── Extracted records ──

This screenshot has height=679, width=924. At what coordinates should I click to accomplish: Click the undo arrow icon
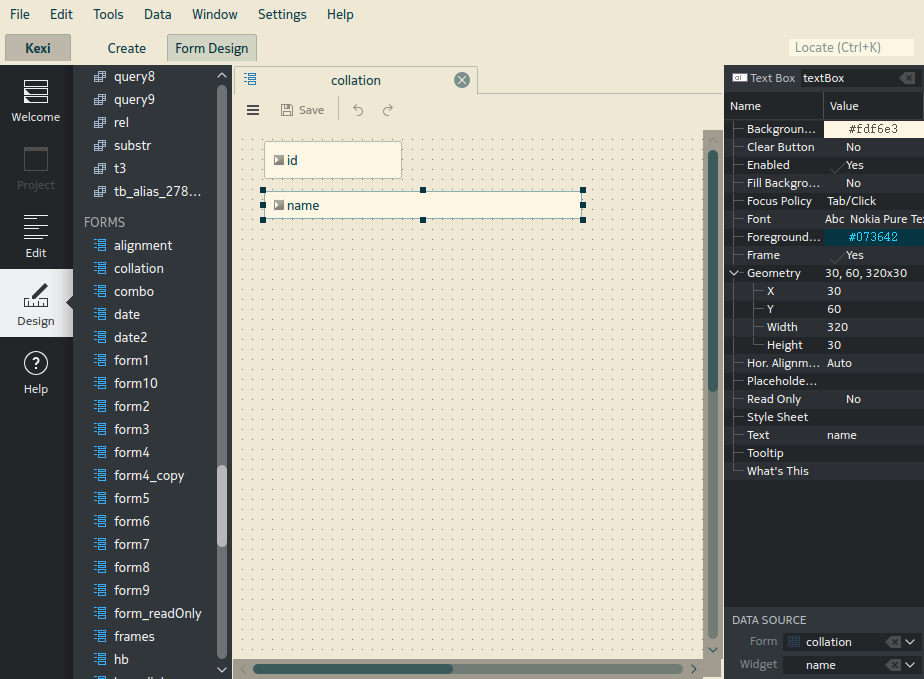(358, 110)
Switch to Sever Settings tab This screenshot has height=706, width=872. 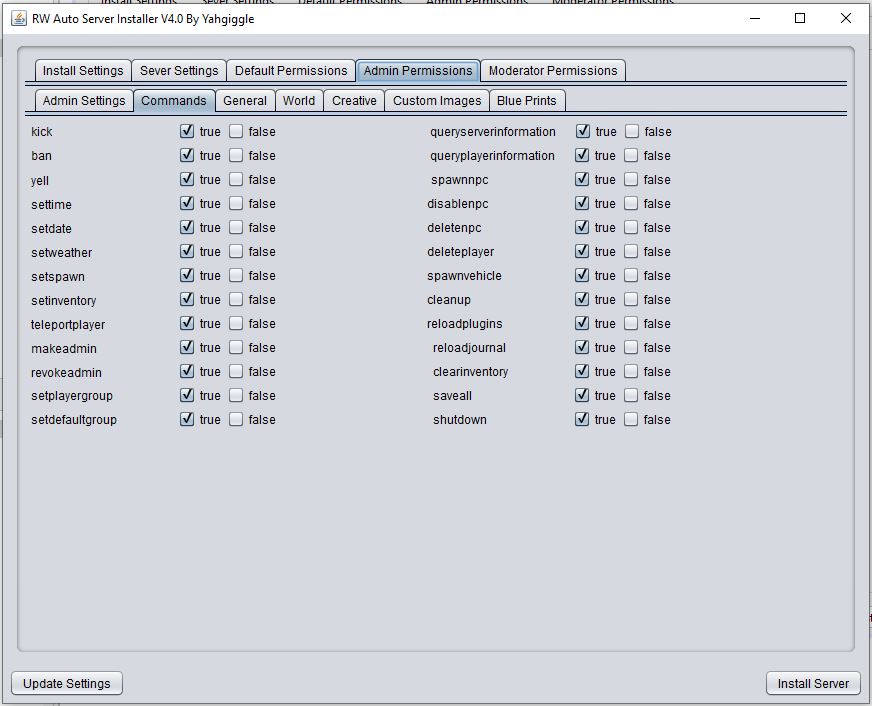[179, 71]
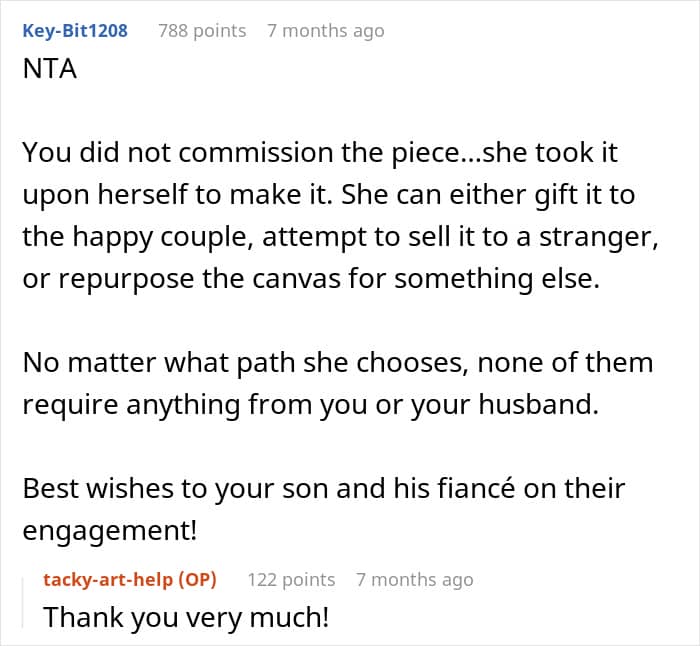This screenshot has width=700, height=646.
Task: Click the word "engagement!" in the comment
Action: (x=110, y=531)
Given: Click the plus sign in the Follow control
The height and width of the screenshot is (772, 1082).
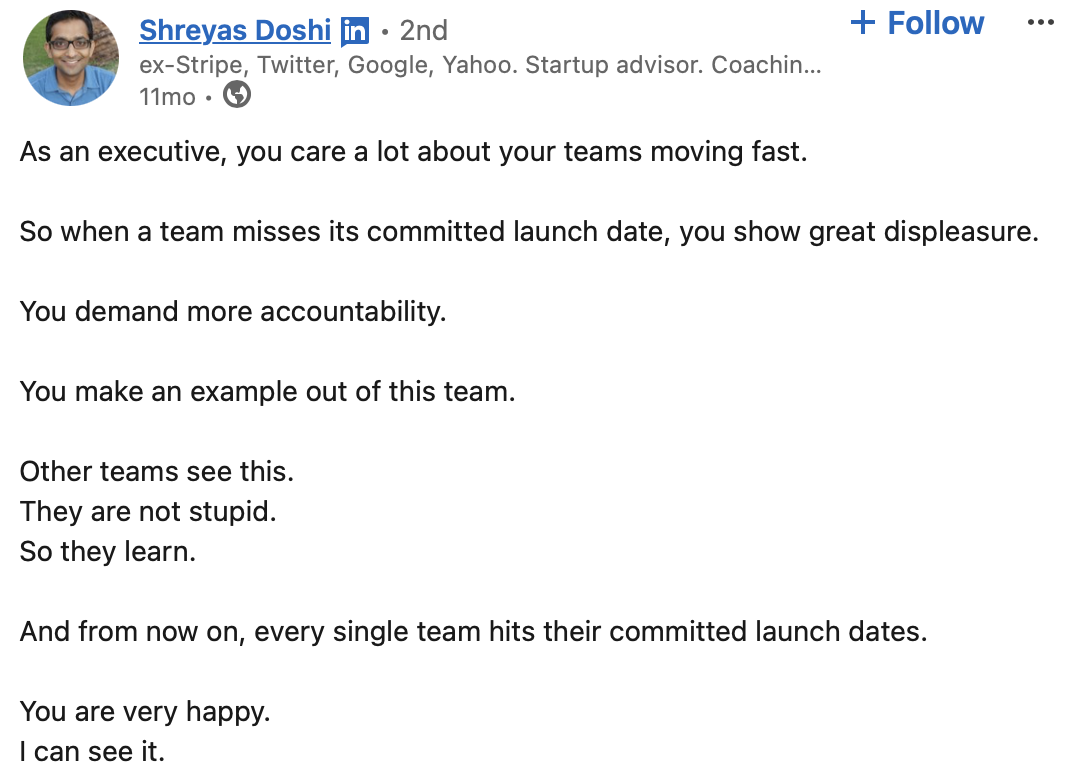Looking at the screenshot, I should tap(862, 23).
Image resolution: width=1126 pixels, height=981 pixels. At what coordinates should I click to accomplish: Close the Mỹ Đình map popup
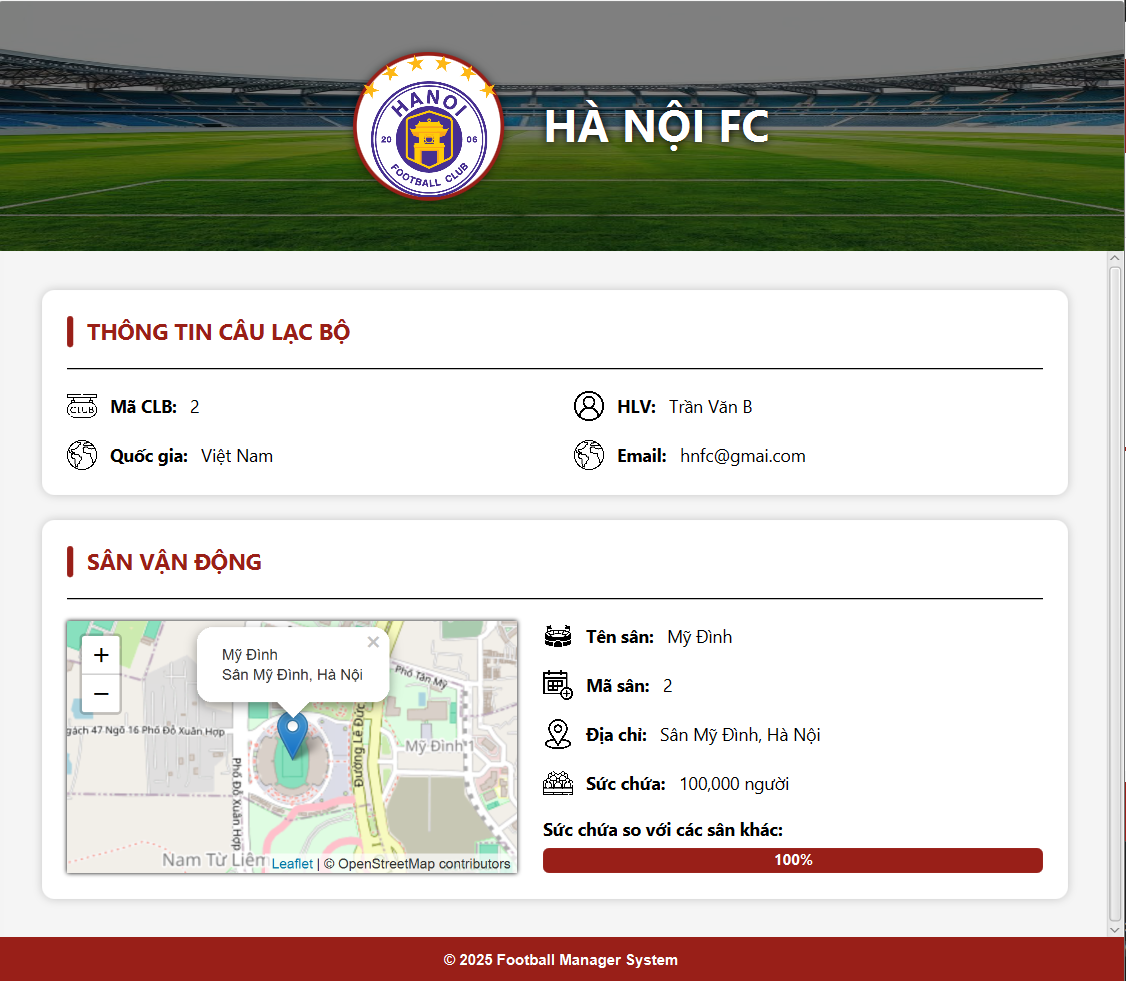coord(373,643)
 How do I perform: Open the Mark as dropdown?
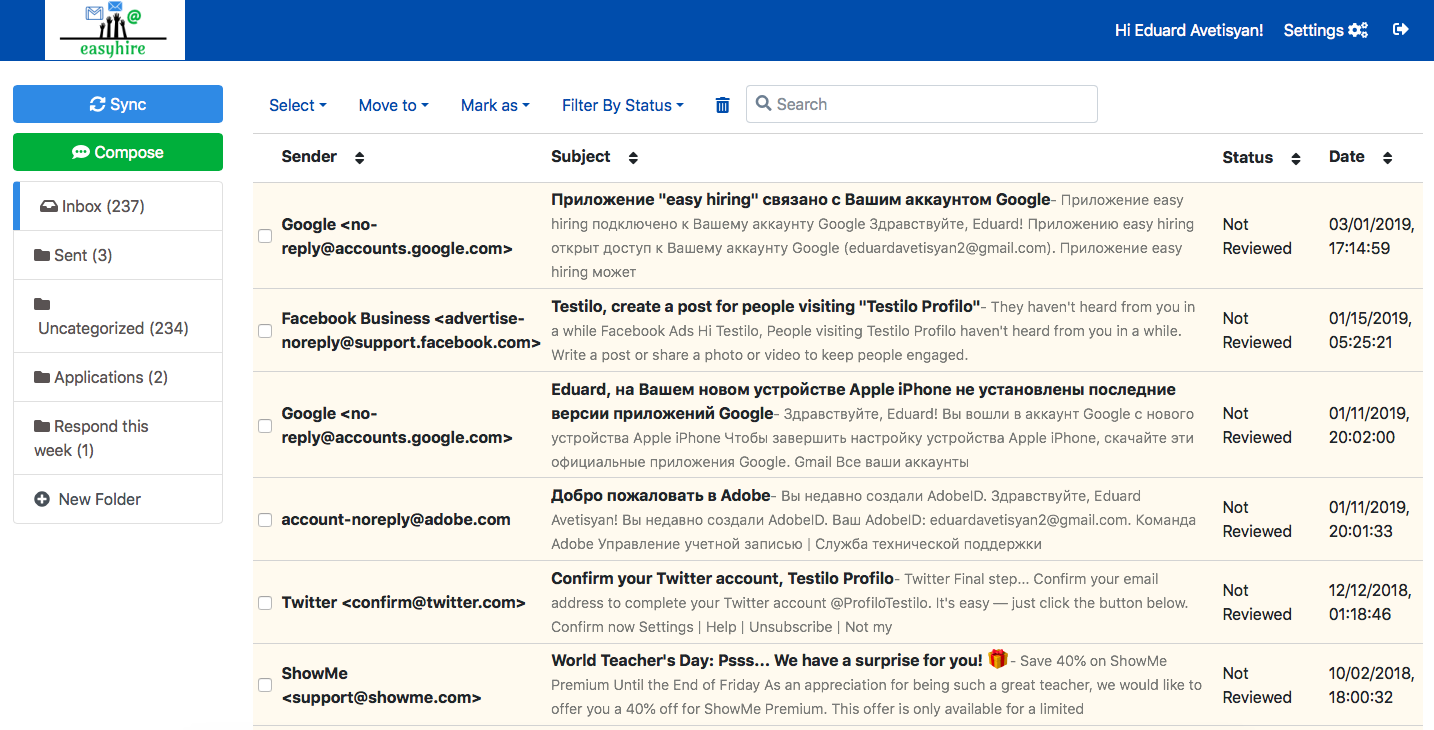[x=494, y=104]
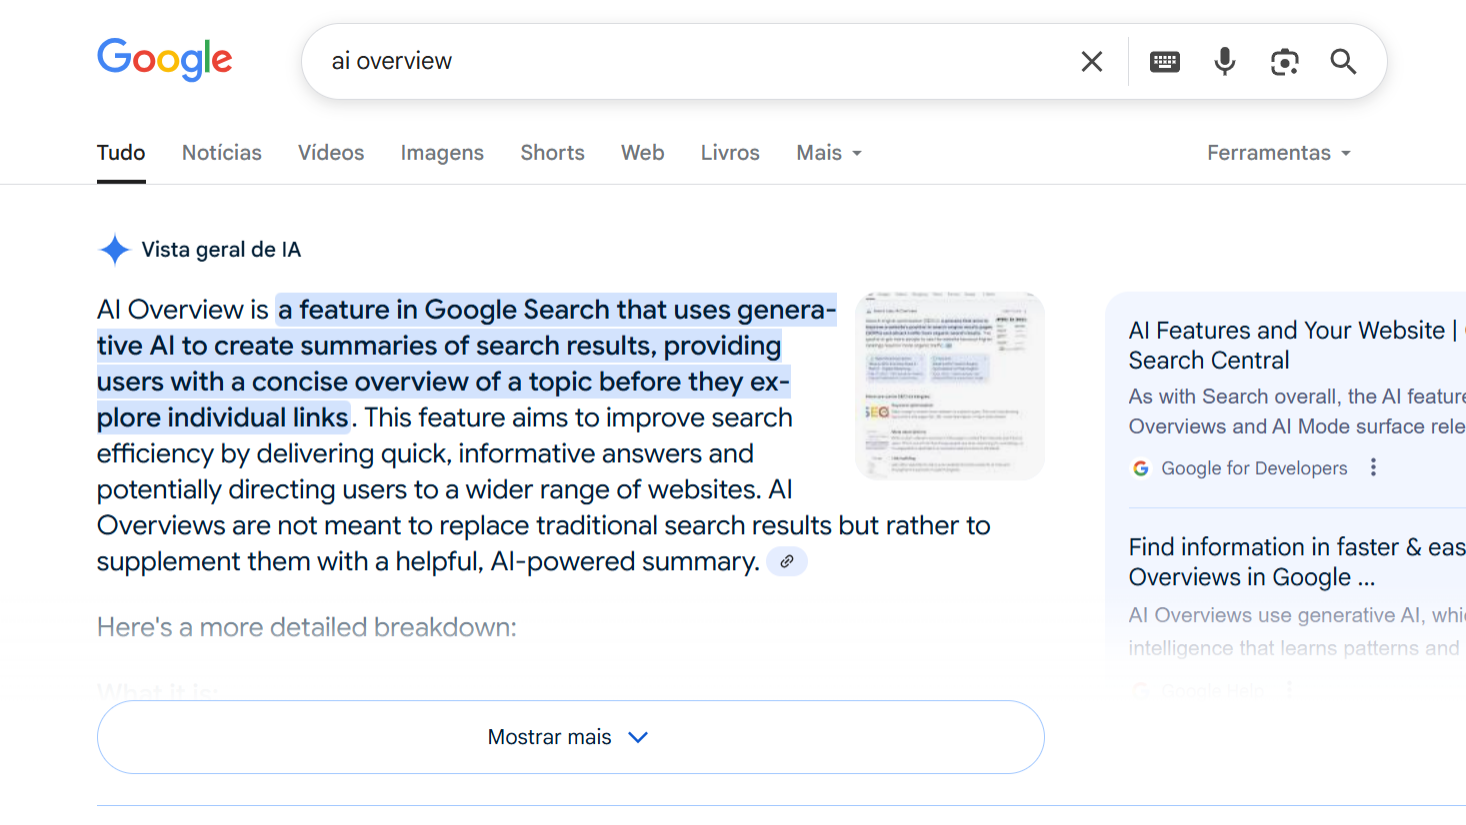Click the AI sparkle icon
This screenshot has height=825, width=1466.
pos(115,250)
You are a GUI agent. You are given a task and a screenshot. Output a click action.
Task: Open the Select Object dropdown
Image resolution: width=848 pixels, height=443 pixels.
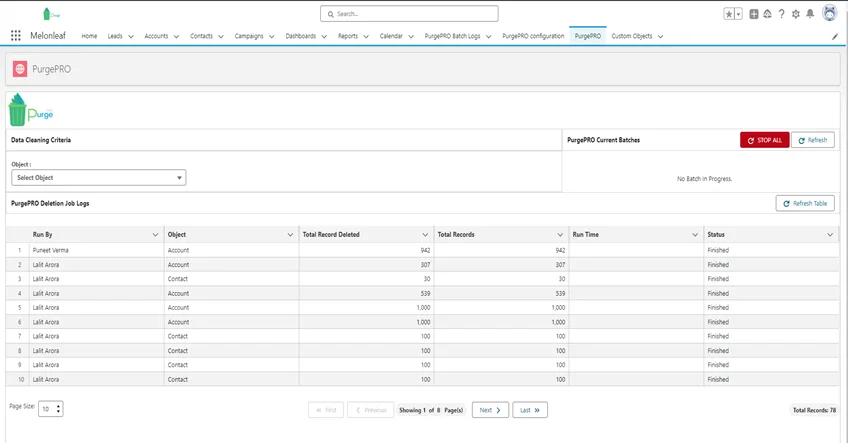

───

What this task involves - Having located the line with "Given: Click the", transcribe exactly and only the lines from it to the final line of the material, skipping the pictures.

Finished task -
Given: Click the plus sign in the Follow control
The height and width of the screenshot is (772, 1082).
Looking at the screenshot, I should tap(862, 23).
Image resolution: width=1126 pixels, height=981 pixels. At what coordinates should I click to accomplish: Close the Mỹ Đình map popup
coord(373,643)
 How do I perform: Open the Mark as dropdown?
[x=494, y=104]
Click the AI sparkle icon
This screenshot has height=825, width=1466.
pos(115,250)
You are a GUI agent. You are given a task and a screenshot. Output a click action.
Task: Open the Select Object dropdown
Image resolution: width=848 pixels, height=443 pixels.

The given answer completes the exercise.